São Paulo, sábado, 13 de setembro de 2008

Texto Anterior | Próximo Texto | Índice

Fila do gás em Santa Cruz alimenta insatisfação popular e crise política

LAURA CAPRIGLIONE
ENVIADA ESPECIAL A SANTA CRUZ DE LA SIERRA (BOLÍVIA)

Cerca de 580 bujões de gás enfileiravam-se ontem logo pela manhã em um posto de distribuição da Companhia Servigás, um atrás do outro, na avenida Santos Dumont, próximo ao centro de Santa Cruz.
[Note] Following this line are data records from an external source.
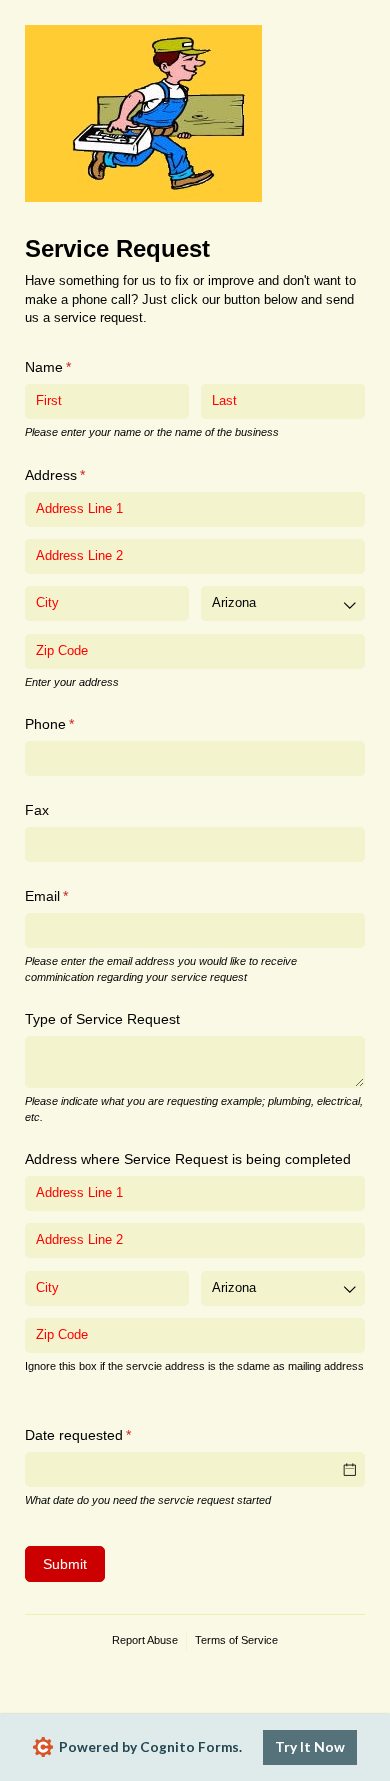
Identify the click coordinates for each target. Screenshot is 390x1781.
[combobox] (283, 603)
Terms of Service (236, 1640)
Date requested (105, 1435)
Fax (37, 810)
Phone (77, 724)
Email (74, 896)
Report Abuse (145, 1640)
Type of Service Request (102, 1019)
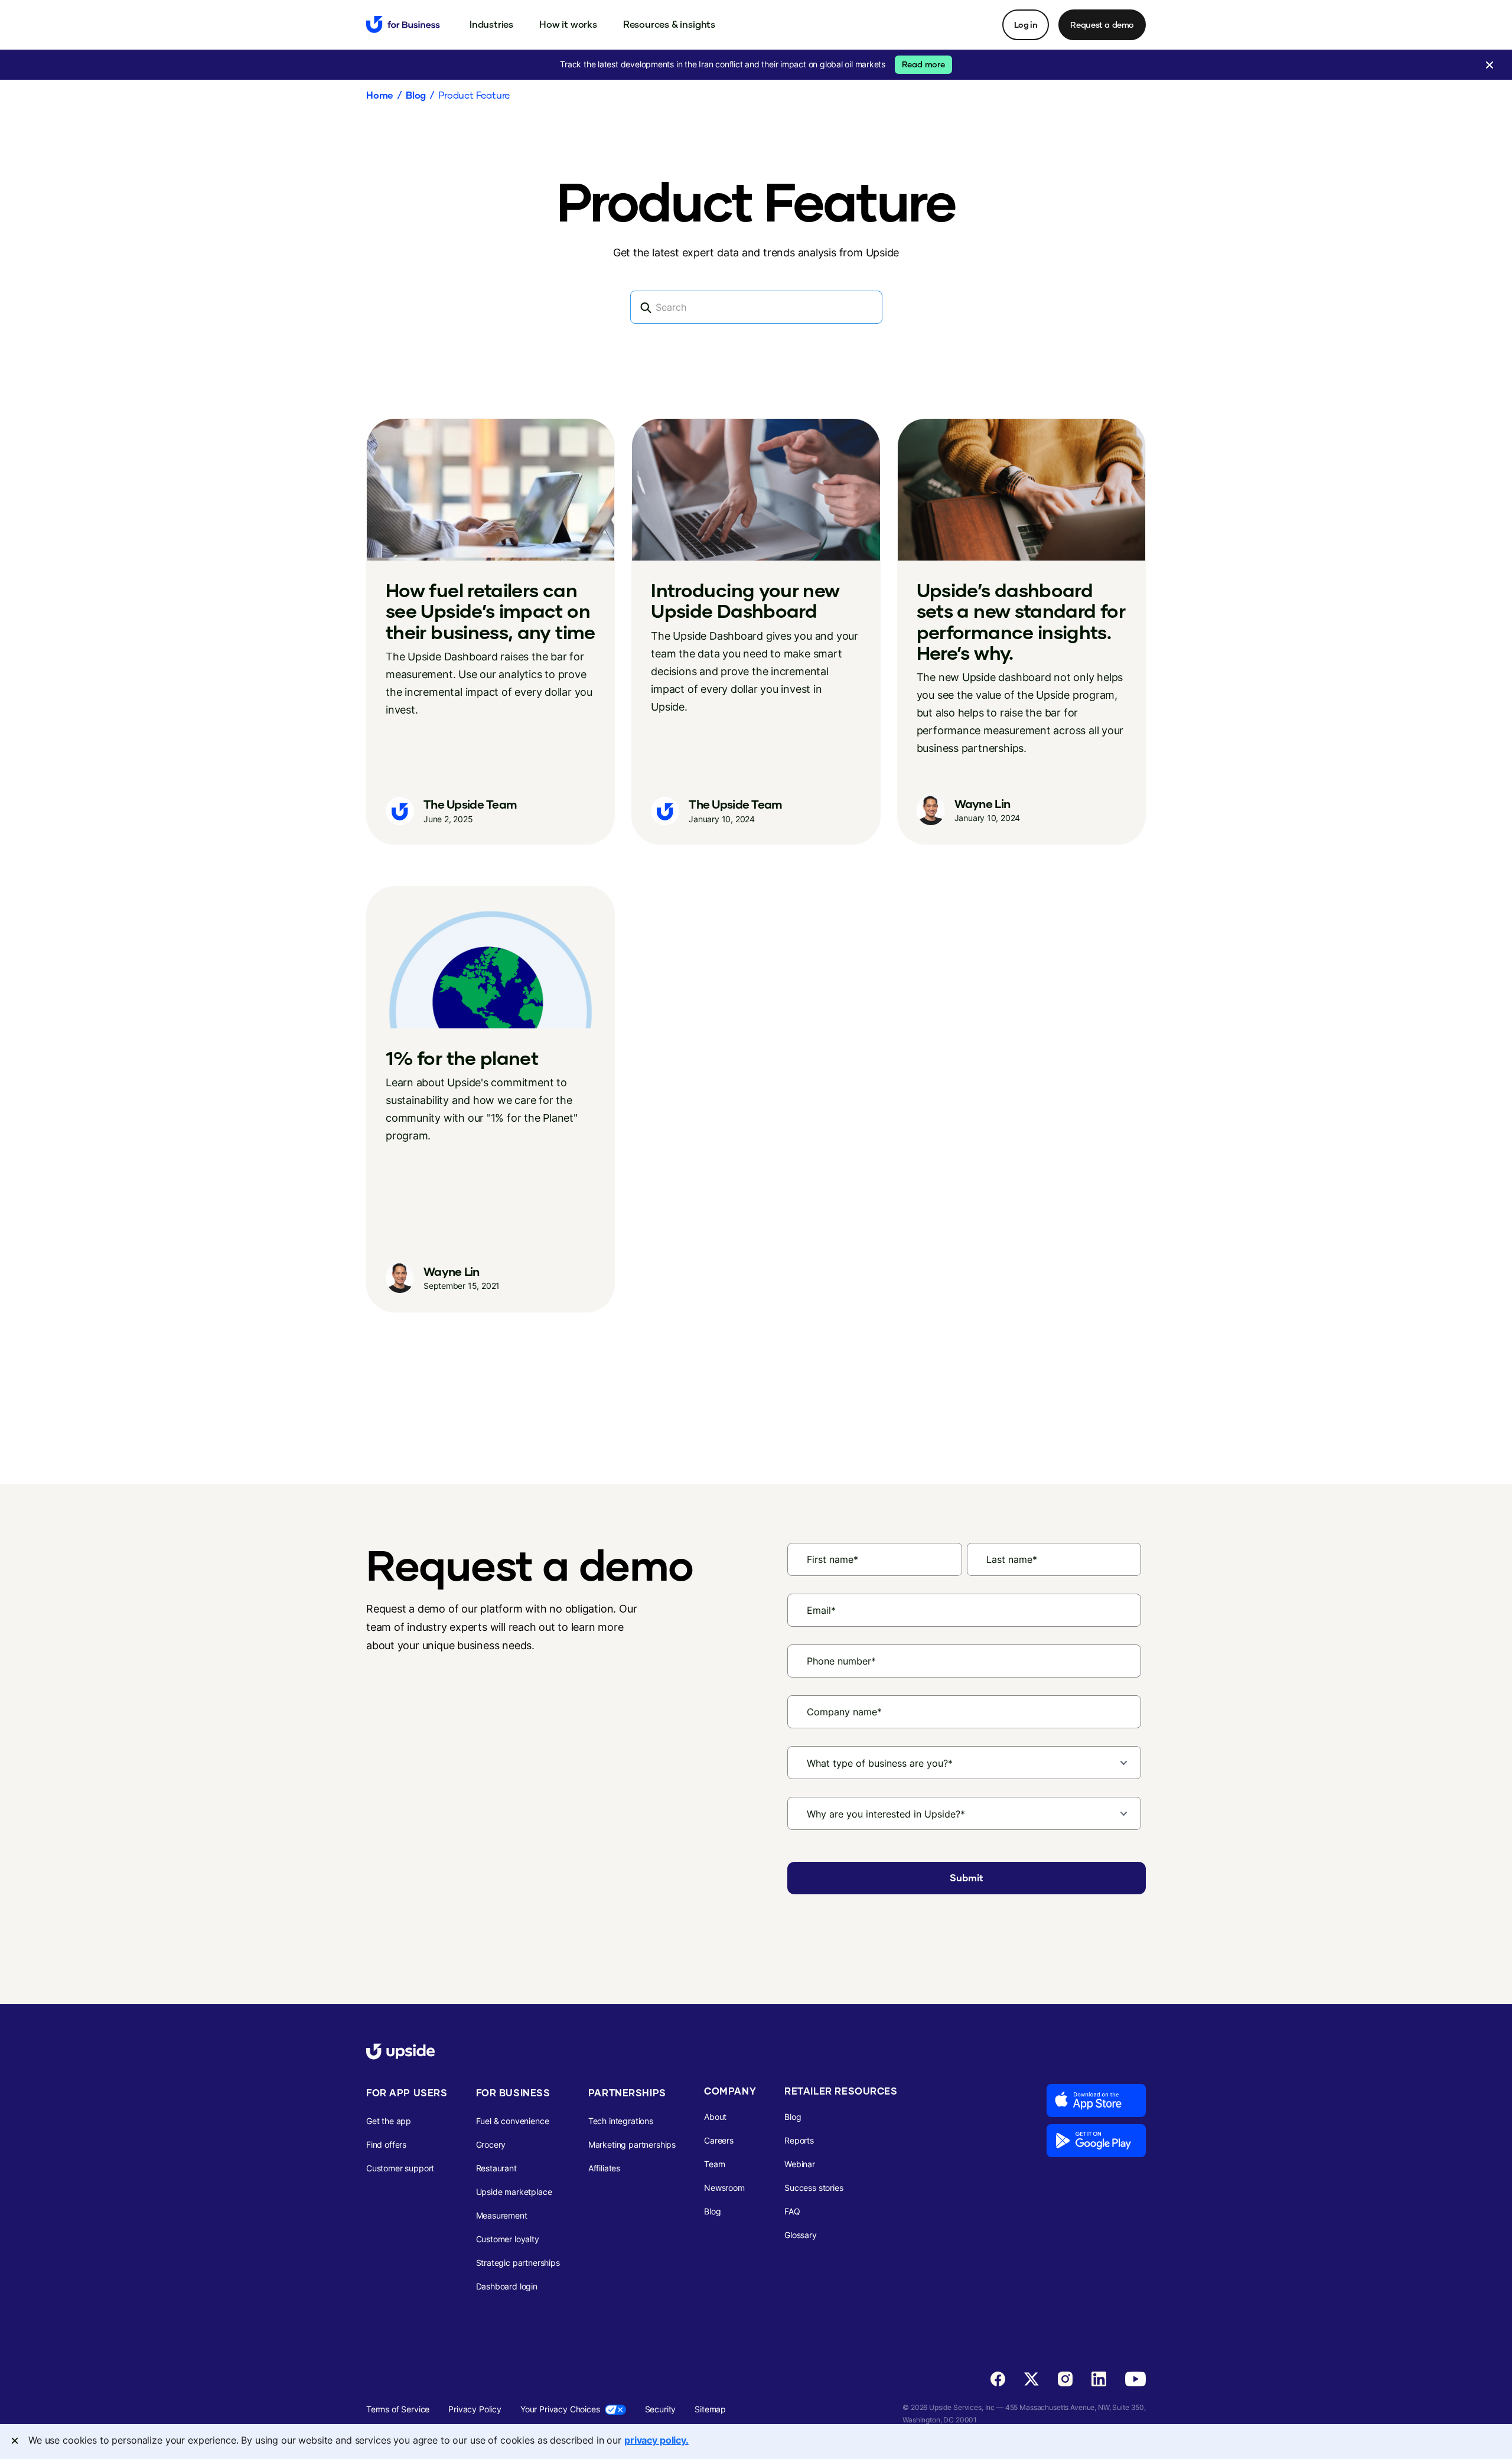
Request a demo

Ao lado de cada um e ao longo de três quarteirões, o representante de uma família que já não sabia se conseguiria cozinhar o almoço.
Há uma semana, Santa Cruz recebia 305 toneladas de gás engarrafado por dia, para abastecer todo o consumo doméstico. Hoje, recebe 286 toneladas, uma "quebra" de pouco mais de 8%, segundo informações da principal distribuidora privada de Santa Cruz.
Parece mais do que isso e o povo aparenta mais desespero do que seria razoável. "O problema é que já se formaram as quadrilhas de especuladores do gás", diz o gerente da Servigás, que não quis se identificar.
"São pessoas que se estão aproveitando do temor da falta de gás. Nas vendas e nos mercados, o botijão de gás, que aqui é vendido por 22,50 bolivianos [cerca de R$ 5,5, preço tabelado pelo governo] sai por até 50 bolivianos, mais de 100% de ágio."
O governo regional, que faz oposição ao presidente Evo Morales, o culpa pela redução da oferta, dizendo que o objetivo de La Paz é semear a insatisfação na população local. As autoridades federais argumentam que o motivo são os bloqueios que os oposicionistas vêm promovendo há 21 dias nas estradas dos departamentos da "meia-lua" -além de Santa Cruz, Tarija, Pando e Beni.
"Só consigo comprar o gás pelo preço oficial depois de andar 19 quilômetros", diz Monica Vidal Eredia, 32, auditora. "Faz três dias que levo e trago o botijão para passear de bicicleta", diz. Segundo ela, já foi obrigada a cozinhar almoço e janta com lenha, coisa que não fazia havia dez anos, desde que se mudou de Potosí para Santa Cruz. "O culpado é nosso governador, Rubén Costas [defensor da autonomia], com sua intransigência inaceitável."

Só gás encanado
Ao lado da distribuidora Servigás, um posto de gasolina e gás automotivo estatal funcionava normalmente.
"O problema está no gás engarrafado. O gás automotivo chega a Santa Cruz normalmente. Você acha que o presidente Evo Morales gostaria de punir ao seu povo e premiar aos ricos com o atendimento normal?", pergunta Edgar Arroyo, 39, dono de uma fábrica artesanal de biscoitos, e que necessita do gás engarrafado não só para comer como para trabalhar.
Ele usa dois botijões de gás por dia em sua fabriqueta e estava ontem na fila do gás - "para estocar", dizia.
Em Santa Cruz, praticamente não há gás encanado. "A instalação é muito cara", diz Nancy Nallar Razik, 42, gerente do restaurante Lorca, da elegante zona central.
Santa Cruz possui uma refinaria de petróleo que também é engarrafadora de gás de cozinha, a Palmasola. Na sede da YPFB (Yacimientos Petrolíferos Fiscales Bolivianos), a estatal dos hidrocarbonetos, a informação era de que o fornecimento de gás para Palmasola estava normalizado e de que o engarrafamento era normal. "Se está faltando, é por causa dos atravessadores", disse à Folha um sargento do Exército, detrás das grades da usina.
Desde que o movimento autonomista se radicalizou, a fábrica encontra-se ocupada pelo Exército. Grupos opositores ameaçam desde quarta-feira invadir e paralisar a produção. Até ontem, não conseguiram.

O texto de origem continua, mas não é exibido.